Can you show a compilable and buildable example? Did you use a higher precision reference computation to establish correctness? Since the expressions map well to FMA, which may guard against subtractive cancellation, this may be a case where GPU computation with FMA delivers a more accurate result than the equivalent computation without FMA. You can force the latter by specifying -fmad=false on the nvcc command line.

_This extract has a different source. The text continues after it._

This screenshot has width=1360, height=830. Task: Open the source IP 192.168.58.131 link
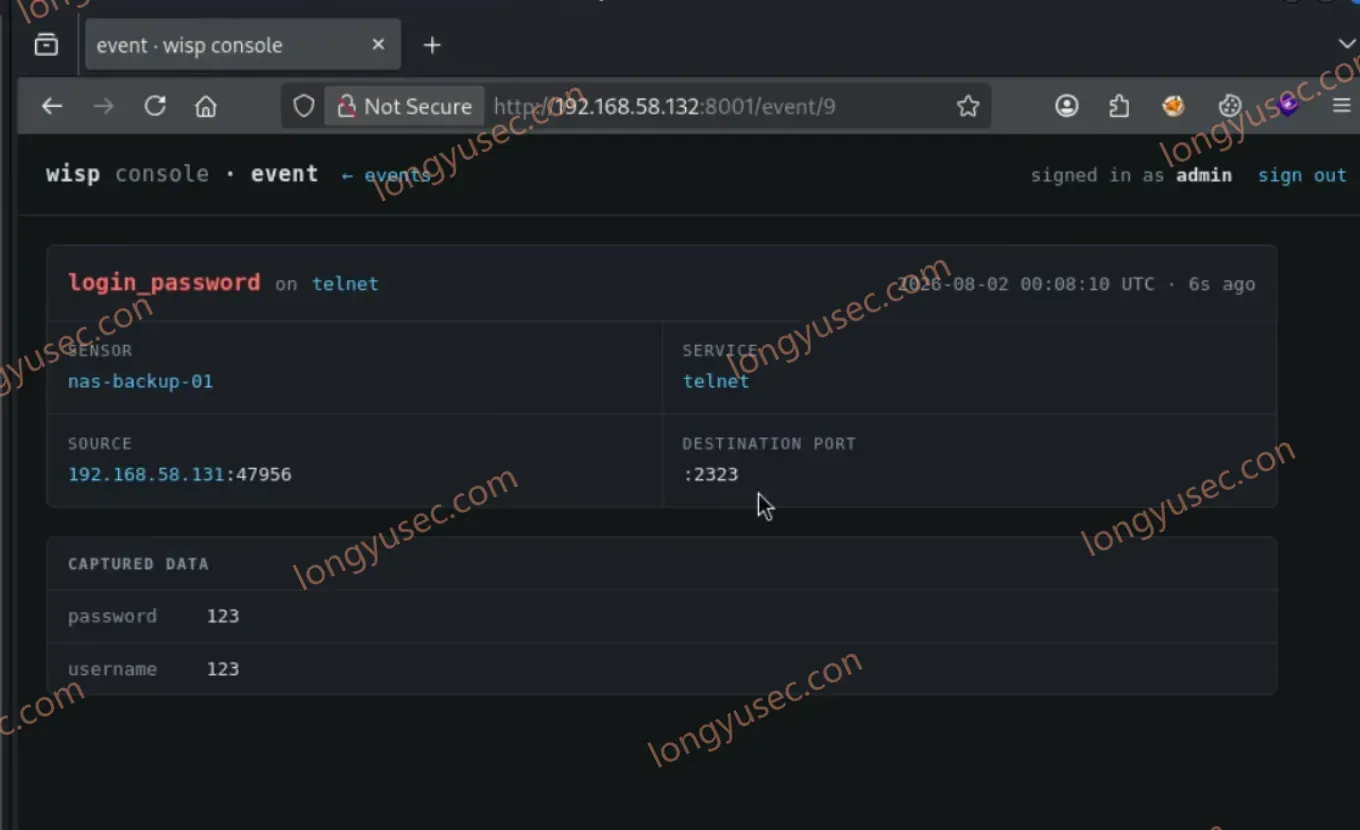146,474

i am busy debugging; that should perhaps be kept in mind - everything seems to be relative when debugging
however:
for the same input values given to the host, and to the device, the same code on the host and device do not give the same result, except when i brake up the equation on the device, as noted above
i am (moderately) busy, and do not wish to pay too much attention to something that i can work around, right now
but, it took some time to establish this as a point of code departure, reminding me not to take anything for granted
this should be easily reproducible - the same equation in a test kernel would either give the correct or wrong value; either the compiler would get the equation right or wrong
perhaps later i would establish whether i can reproduce the case in a separate test kernel
You seem to be imply that unless the result from the GPU matches the result from the host computation, it is “incorrect”. I think it is well possible that there is no issue with the compiler here, other than that it contracts the numerator and divisor expressions into a single FMA each, which in turn likely improves the accuracy. If so, the numerical difference you are seeing may be well justified and your “workaround” would actually force a numerically inferior result.
I have analyzed numerous cases of alleged “incorrect” results from the GPU before, and would be happy to analyze the above expressions if supplied with real-life data for each of the operands (for double precision, you would want to print them with “% 23.16e” to capture the data unambiguously).
again, i am debugging, and i really need to confirm that i can reproduce this, via a test kernel
but, what strikes me is that, in order to get the original equation right, the compiler very likely needs to spawn or instigate 2 registers/ local variables, instead of just 1
i wonder as to its prowess…
no doubt in my mind that it can spawn a temporary working register, but 2…?
with regards to your remark on relative correctness:
the application solves a non-linear problem via coefficients
its is simpler/ cheaper to only store the coefficients, not the solution, as the former is shorter than the latter, and as the former expands into the latter
hence, when all is set and done, the host takes the coefficients of the final solution, and expands it
but when the host does that, it does not match the criteria the device used as part of its calculation
for example: the device pushes set x as the solution coefficient set, stating that its sum or some other criteria is y; but when the host takes the solution, and expands it in the same manner, it no longer gets y
i really think it is reasonable to expect the host and device to more or less yield the same result
and the error is significant
I wasn’t able to discover any problem or discrepancy in the first 10 decimal digits or so, between host and device computed results with a test case built around what you have shown in this posting. (Unless you are in fact looking for bit-wise identical mantissae between device and host. Even if you were looking for bit-wise identical mantissae, I doubt the code transformation you are proposing as a fix would have any bearing.) I think the problem is likely in something you haven’t shown.